C.N.: I don’t feel like we’ve solved it but, I mean, there’s so much to show about her. And, I think we showed a good amount – not nearly all there is to show. You know, whether she’s a lesbian, is a big question. I think that, maybe, even a bigger question is these passionate love affairs that she had: were any of them physical? I don’t know… I do think, you know, if I had to give my opinion – which is not definitive – I would say that she fell in love with men and women and they were very passionate and painful. The ends of these relationships, you know, the breaking off, was very, very painful. I think she was very in love with her sister-in-law and I think she felt sort of betrayed by her in the end. But, if I had to define her, I would say she’s bisexual. That’s what I would say. But, she’s such a person of passion. I think you get that from the film. She’s so eager with connection. She doesn’t go by gender.

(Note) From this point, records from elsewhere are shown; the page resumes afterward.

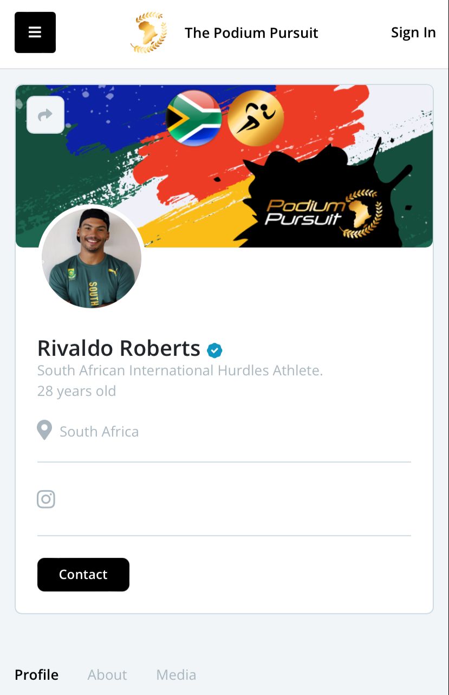Image resolution: width=449 pixels, height=695 pixels.
Task: Click the Contact button
Action: (83, 575)
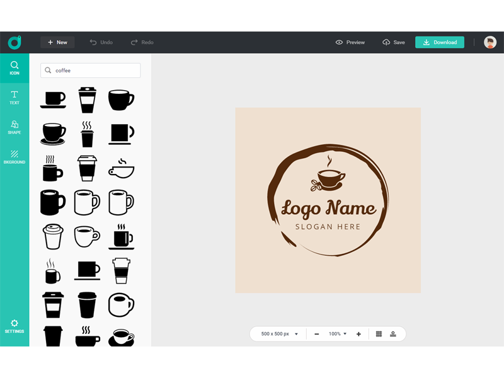The image size is (504, 378).
Task: Expand the 100% zoom level dropdown
Action: click(338, 334)
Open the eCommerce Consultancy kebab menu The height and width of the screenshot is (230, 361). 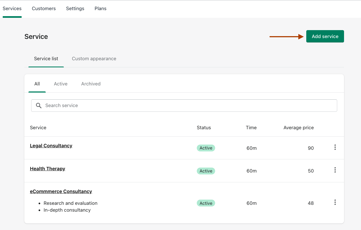tap(335, 202)
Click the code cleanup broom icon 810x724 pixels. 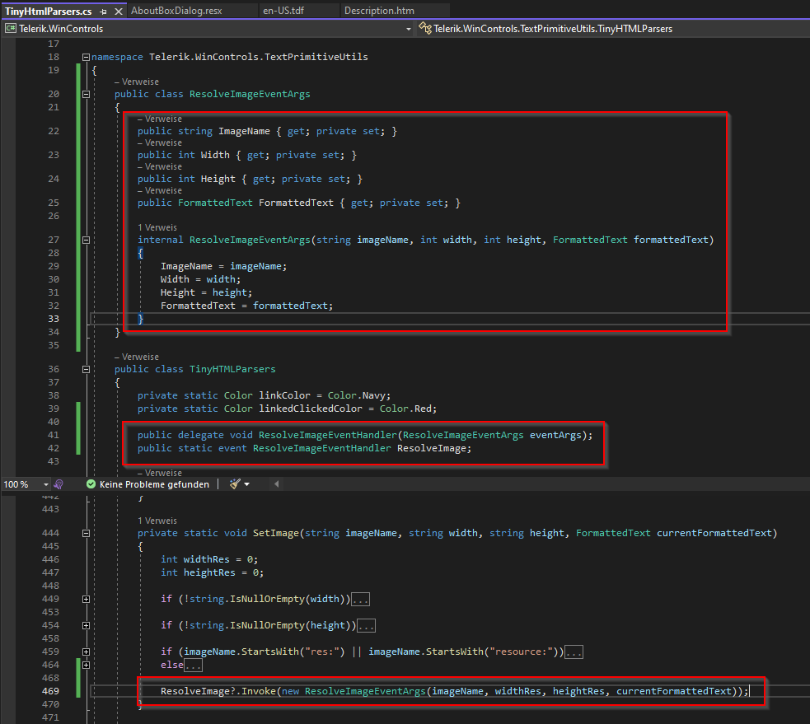tap(234, 484)
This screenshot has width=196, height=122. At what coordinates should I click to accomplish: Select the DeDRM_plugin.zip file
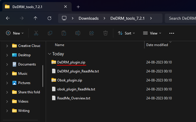click(x=71, y=62)
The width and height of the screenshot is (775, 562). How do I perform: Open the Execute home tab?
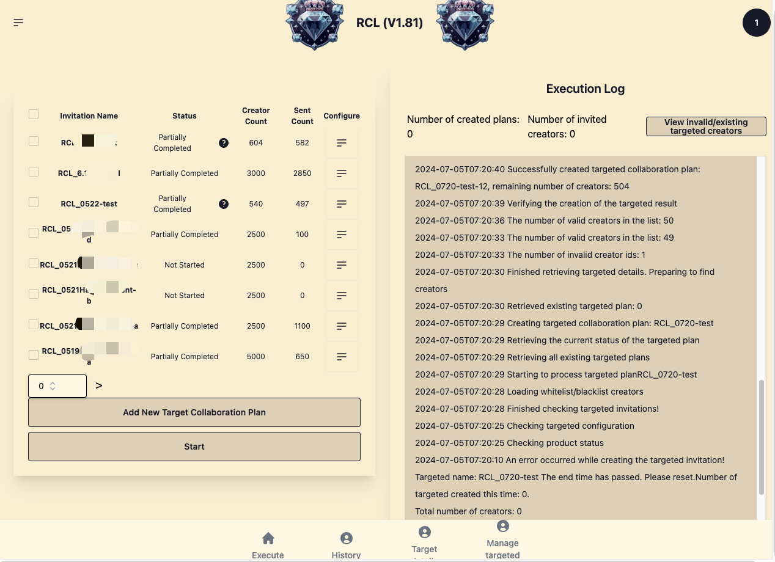[268, 546]
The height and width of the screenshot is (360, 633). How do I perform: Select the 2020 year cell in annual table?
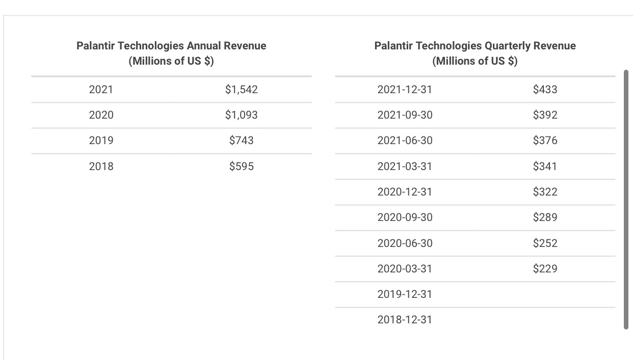click(101, 115)
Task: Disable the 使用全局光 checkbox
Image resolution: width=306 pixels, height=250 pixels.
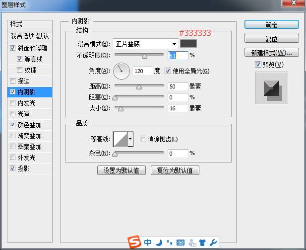Action: [168, 71]
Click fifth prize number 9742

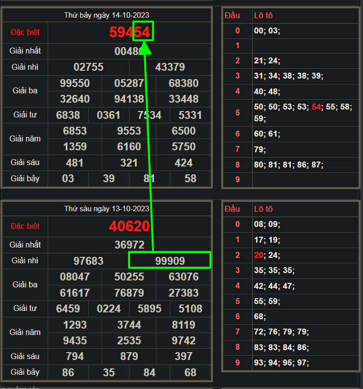(183, 340)
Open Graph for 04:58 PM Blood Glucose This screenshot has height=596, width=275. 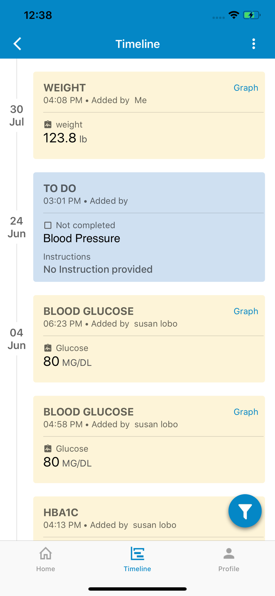point(246,412)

Emily was also a rebel for her time. In your work and your private life, you are an activist and a very strong woman. Do you feel that connection with her?

C.N.: Someone asked me yesterday whether I thought Emily Dickinson would’ve defined herself as a feminist if that had been an idea that was presented to her. And, I don’t think so. I think she was deeply interested in gender and I think she was very interested in women’s equality. I think she thought women’s inequality was wrong but I think that she might have had feelings about women’s equality and about slavery at the time she was living and even about the civil war. But, I think she wasn’t a person who put a lot of stock in political movements. Everything for her was so personal that she wasn’t into “isms” and, I think, for me, I have more faith in political movements than I think she would have or she did. But, I’m a person who is much more out in the world. She, not so much. And, I think that’s what’s extraordinary about her voice as her voice is purely her own.

But, do you think she’s a feminist icon?

C.N.: I think she’s a feminist icon, but we always have this struggle, right? Do we say that a writer is a female writer? Or do we say that a writer is an African American writer? Or writer? Do you know? And, I think she is a feminist icon but I think she is a poet for the ages. I think she is America’s greatest poet and the fact that America’s greatest poet happens to be female… She’s not a great poet because of her gender but her gender is included in everything that she writes about.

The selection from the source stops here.